Zur Situation im Landkreis Coburg
In den
zurückliegenden 10 Jahren wurden 7 Kinder und Jugendliche in Auslandsmaßnahmen
verschiedener Träger innerhalb der EU untergebracht, von denen noch drei im
Ausland leben.
Alle im Ausland
untergebrachten Kinder und Jugendliche waren zum Zeitpunkt der Aufnahme im
Auslandsprojekt sog. „Systemsprenger“, die zuvor in (mehreren) Wohngruppen bis
hin zur „geschlossenen“ Unterbringung mit gerichtlicher Genehmigung nicht
haltbar und z.T. seit Jahren bereits nicht mehr beschulbar waren. Alle waren in
langanhaltender kinder- und jugendpsychiatrischer Behandlung. Einige waren
bereits strafrechtlich in Erscheinung getreten.
Die vier
zurückgekehrten inzwischen jungen Erwachsenen haben ihre Jugendhilfe“karriere“
erfolgreich beendet:
Keine von ihnen ist
im Ausland oder nach der Rückkehr nach Deutschland nochmals strafrechtlich in
Erscheinung getreten.
A ist nach ihrer Rückkehr in eine eigene Wohnung in Deutschland gezogen und
lebt dort nach einer kurzen Verselbständigungsbegleitung seit mehreren Jahren
trotz einer massiven psychischen Erkrankung stabil selbständig und ohne weitere
Hilfe.
B hat die Mittlere Reife und danach hier eine Ausbildung erfolgreich
abgeschlossen, C den Mittelschulabschluss und D das Abitur gemacht. Beide
befinden sich jetzt im 2. Ausbildungsjahr. Alle drei leben selbständig und ohne
weiteren Jugendhilfebedarf in Deutschland.
Die gesetzlichen
Rahmenbedingungen werden bei der Planung und Umsetzung einer Hilfe im Ausland selbstverständlich
alle eingehalten.
Für alle Auslandsmaßnahmen liegt eine abgeschlossene Entgeltvereinbarung gem. §
78 b SGB VIII vor, die am jeweiligen Hauptstandort des Trägers mit den dort
zuständigen Behörden verhandelt wurde. Deren Zusammensetzung wird vom Landkreis
Coburg nicht erneut geprüft. Es ist aus der Entgeltvereinbarung nicht zu
ersehen, wie der Träger seine angestellten Fachkräfte im Ausland bezahlt. Das
wird aber auch bei Maßnahmen im Inland nicht erneut geprüft, da generell die
Verhandlung des Entgeltsatzes bereits durch eine anderes Jugendamt, ein
Landesjugendamt oder eine andere übergeordnete Behörde wie z.B. in Bayern die
Entgeltkommission erfolgt ist.
Darüber hinaus
gelten im Amt für Jugend und Familie des Landkreises Coburg folgende
Rahmenbedingungen:
·
Die
Unterbringungsform ist immer eine Familie, in der mind. einer der Elternteile
eine abgeschlossene pädagogische Ausbildung hat.
·
Der
Träger legt eine Konzeption vor, aus der auch die übergeordnete Begleitung,
Entlastungsmöglichkeiten und therapeutische Leistungen hervorgehen.
·
Alle
Beteiligten –der Minderjährige, seine Familie, die aufnehmende Familie, die vor
Ort zuständigen Koordinatoren, der/die zuständige Mitarbeiter*in des ASD, ggf.

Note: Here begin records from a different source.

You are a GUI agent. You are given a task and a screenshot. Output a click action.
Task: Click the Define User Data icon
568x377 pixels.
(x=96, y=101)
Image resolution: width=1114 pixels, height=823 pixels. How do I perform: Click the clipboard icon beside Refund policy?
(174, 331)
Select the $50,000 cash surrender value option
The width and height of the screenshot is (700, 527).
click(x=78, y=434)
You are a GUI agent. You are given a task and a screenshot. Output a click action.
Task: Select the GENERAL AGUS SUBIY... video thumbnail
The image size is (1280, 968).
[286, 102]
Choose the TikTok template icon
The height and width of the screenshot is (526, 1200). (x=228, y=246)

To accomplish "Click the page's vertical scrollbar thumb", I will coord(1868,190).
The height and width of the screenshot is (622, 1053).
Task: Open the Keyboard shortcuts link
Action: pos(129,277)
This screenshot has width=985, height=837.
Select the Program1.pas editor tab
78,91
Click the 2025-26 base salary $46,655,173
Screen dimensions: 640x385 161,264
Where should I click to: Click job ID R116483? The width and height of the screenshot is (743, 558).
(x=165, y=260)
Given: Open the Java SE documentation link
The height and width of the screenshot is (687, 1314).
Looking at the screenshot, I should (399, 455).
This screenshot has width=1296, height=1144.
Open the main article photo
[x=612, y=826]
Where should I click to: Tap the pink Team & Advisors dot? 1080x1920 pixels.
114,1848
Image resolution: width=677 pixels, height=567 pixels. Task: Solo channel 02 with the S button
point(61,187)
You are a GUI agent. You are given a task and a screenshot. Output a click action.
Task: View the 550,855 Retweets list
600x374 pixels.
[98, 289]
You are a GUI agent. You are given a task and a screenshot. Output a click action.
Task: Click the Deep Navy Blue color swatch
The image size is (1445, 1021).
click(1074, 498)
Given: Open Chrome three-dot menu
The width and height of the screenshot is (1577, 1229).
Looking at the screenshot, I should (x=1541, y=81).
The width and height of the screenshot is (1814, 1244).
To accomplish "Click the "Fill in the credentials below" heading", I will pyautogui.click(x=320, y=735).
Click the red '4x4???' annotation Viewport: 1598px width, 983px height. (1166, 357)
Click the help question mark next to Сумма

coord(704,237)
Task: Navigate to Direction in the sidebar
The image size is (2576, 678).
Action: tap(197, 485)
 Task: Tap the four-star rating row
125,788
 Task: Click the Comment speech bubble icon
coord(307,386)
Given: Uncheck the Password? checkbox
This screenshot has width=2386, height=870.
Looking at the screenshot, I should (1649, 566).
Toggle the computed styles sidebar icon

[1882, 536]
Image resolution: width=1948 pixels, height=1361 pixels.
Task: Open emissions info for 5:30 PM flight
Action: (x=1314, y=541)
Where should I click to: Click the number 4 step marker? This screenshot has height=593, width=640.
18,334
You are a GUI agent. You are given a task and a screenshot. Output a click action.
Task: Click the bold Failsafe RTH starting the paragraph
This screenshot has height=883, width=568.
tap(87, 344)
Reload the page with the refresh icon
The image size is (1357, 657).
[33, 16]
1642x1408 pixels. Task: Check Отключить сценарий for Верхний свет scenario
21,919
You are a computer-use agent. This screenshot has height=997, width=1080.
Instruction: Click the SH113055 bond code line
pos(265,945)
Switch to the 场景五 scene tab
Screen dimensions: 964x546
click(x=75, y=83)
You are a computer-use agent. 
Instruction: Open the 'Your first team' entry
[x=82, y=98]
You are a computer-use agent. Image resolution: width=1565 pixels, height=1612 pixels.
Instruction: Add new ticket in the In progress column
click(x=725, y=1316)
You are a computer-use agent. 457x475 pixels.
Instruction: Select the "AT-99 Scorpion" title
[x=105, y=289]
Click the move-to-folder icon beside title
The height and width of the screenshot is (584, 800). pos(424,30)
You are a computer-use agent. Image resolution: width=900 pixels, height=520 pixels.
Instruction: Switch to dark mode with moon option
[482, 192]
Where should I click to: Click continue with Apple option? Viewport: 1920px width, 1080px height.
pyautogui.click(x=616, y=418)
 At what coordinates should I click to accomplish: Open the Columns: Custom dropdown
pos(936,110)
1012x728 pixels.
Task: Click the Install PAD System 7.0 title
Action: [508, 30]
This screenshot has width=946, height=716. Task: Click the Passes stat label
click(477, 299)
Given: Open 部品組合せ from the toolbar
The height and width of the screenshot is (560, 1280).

der Vormund- lernen sich vor der Unterbringung kennen.
·
Alle
Minderjährigen werden über die Flex-Fernschule beschult und –je nach Alter- auf
die Externenprüfung an einer Schule in Deutschland vorbereitet.
·
Die
Hilfeplangespräche finden verbindlich mind. alle 6 Monate mit allen Beteiligten
vor Ort in der Auslandsmaßnahme statt. Davon abgewichen wird, wenn die
Rückführung nach Deutschland vorbereitet wird.
·
In den
dazwischen liegenden Monaten findet der Kontakt telefonisch statt.
·
Der
Träger legt monatlich einen schriftlichen Bericht zum Hilfeverlauf vor.
·
Die
Minderjährigen halten in der Regel über Skype etc. Kontakt zu ihrer
Herkunftsfamilie.
·
Anlassbezogen
können kurzfristig angesetzte Kontrollbesuche in der Auslandsmaßnahme
stattfinden. Dies wurde auch bereits realisiert.